Imagine that you’ve asked for a code review and someone says “well, it’s a little hard to read and follow — you’ve got some magic numbers in there and it’s not all that readable.” What suggestion is coming next? Or, if none is forthcoming, what do you do to address this? Something like the next code snippet?

/// <summary>
/// This class takes a bunch of employees that the user entered and sets up derived properties on them
/// </summary>
public class EmployeePrepper
{
    /// <summary>
    /// This is a collection of employees that the constructor will pass in
    /// </summary>
    private readonly IEnumerable<Employee> _employees;

    /// <summary>
    /// This constructor takes the class's dependency and initializes it
    /// </summary>
    /// <param name="employees">The employees this class will work on</param>
    public EmployeePrepper(IEnumerable<Employee> employees)
    {
        _employees = employees;
    }

    /// <summary>
    /// Sets up the employees by setting derived properties
    /// </summary>
    public void SetupEmployees()
    {
        //Cycle through the employees
        foreach (var employee in _employees)
        {
            //Make sure a valid first name and last name are entered
            if (string.IsNullOrEmpty(employee.FirstName))
                throw new Exception();
            if (string.IsNullOrEmpty(employee.LastName))
                throw new Exception();

            //If the employee has a very short last name, then use first concatenated to last
            if (employee.LastName.Length < 3)
                employee.LoginName = employee.FirstName + employee.LastName;
            else //Otherwise, use first initial concatenated to last name
                employee.LoginName = employee.FirstName[0] + employee.LastName;
        }
    }
}

Ah, much better, right? From the outside looking in, with IntelliSense, I learn that (1) the class takes a collection of employees and sets their derived properties, (2) the constructor takes a dependency and initializes itself, and (3) the setup employee method sets up the employees with their derived properties. Of course, I could learn that by (1) inspecting the constructor, (2) common sense, and (3) see item (1).

Okay, so maybe I don’t learn all that much of interest from IntelliSense, but there’s a lot of clarity in the method itself. I learn that (1) I’m going to cycle through records, (2) I’m going to check properties for validity and (3) a descriptive business rule for setting up login names. Of course, I could learn (1) by knowing what foreach() is and (2) by basic inspection. (3) is interesting in that it’s the first comment that isn’t just pointless filler. It actually explains something that I need to know.

So 1 out of 6 comments is helpful, but isn’t that still a net gain?

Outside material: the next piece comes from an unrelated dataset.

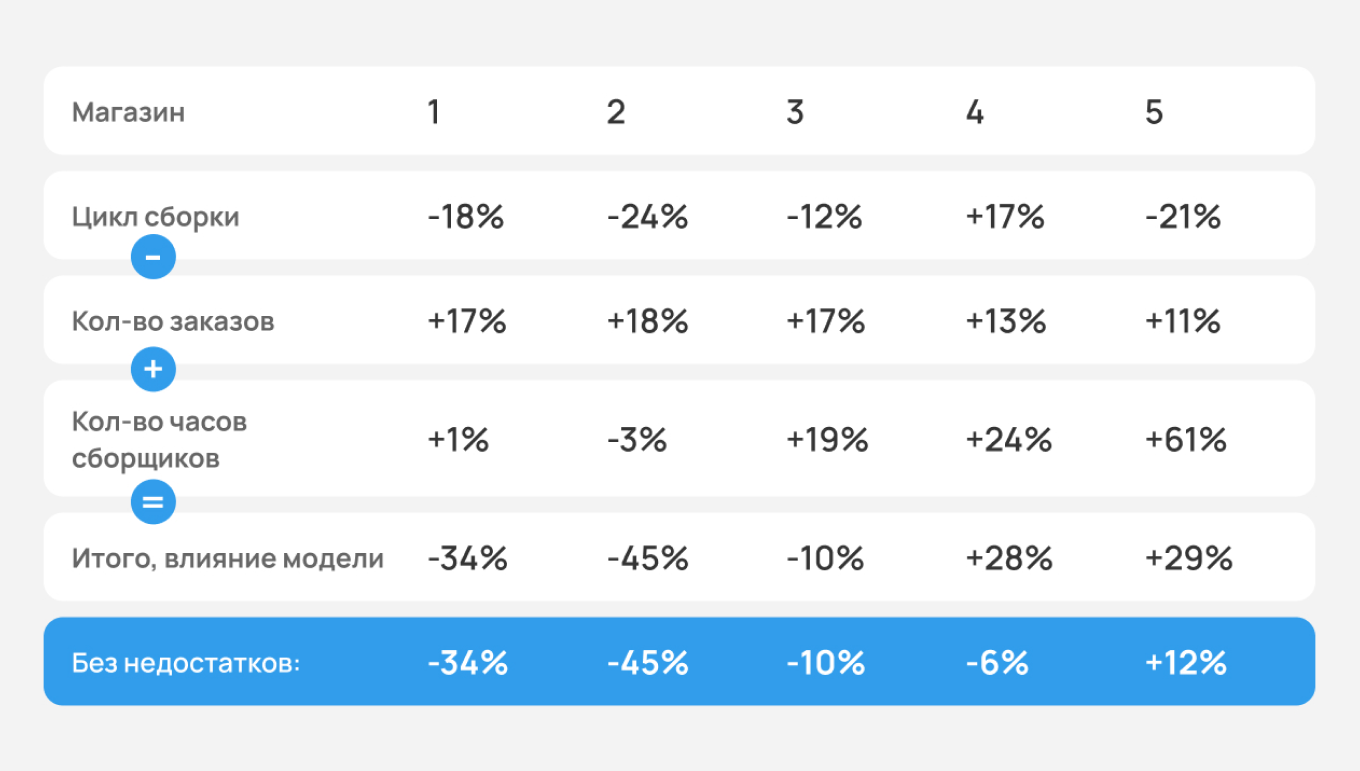Click the 'Итого, влияние модели' row label

click(x=227, y=558)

Well, it is if we assume that there is no downside to having commented code. But there is a downside. Specifically, the addition of comments to the file means extra artifact that must be maintained or else the comments drift from noise to lies. For example, what if we add a constructor parameter and don’t pay attention to the doc comments (which pretty much no one does when editing classes)? Suddenly that comment about taking a single employee dependency is nonsensical. So you have 5 liabilities and 1 asset in terms of comments here, which seems like a poor tradeoff (although I’m not going to attempt to place an actual measurable value on the concept of misleading comments versus helpful, explanatory comments — even if I could, it wouldn’t matter much since it’s pretty unlikely I’ll read your comments anyway :) ).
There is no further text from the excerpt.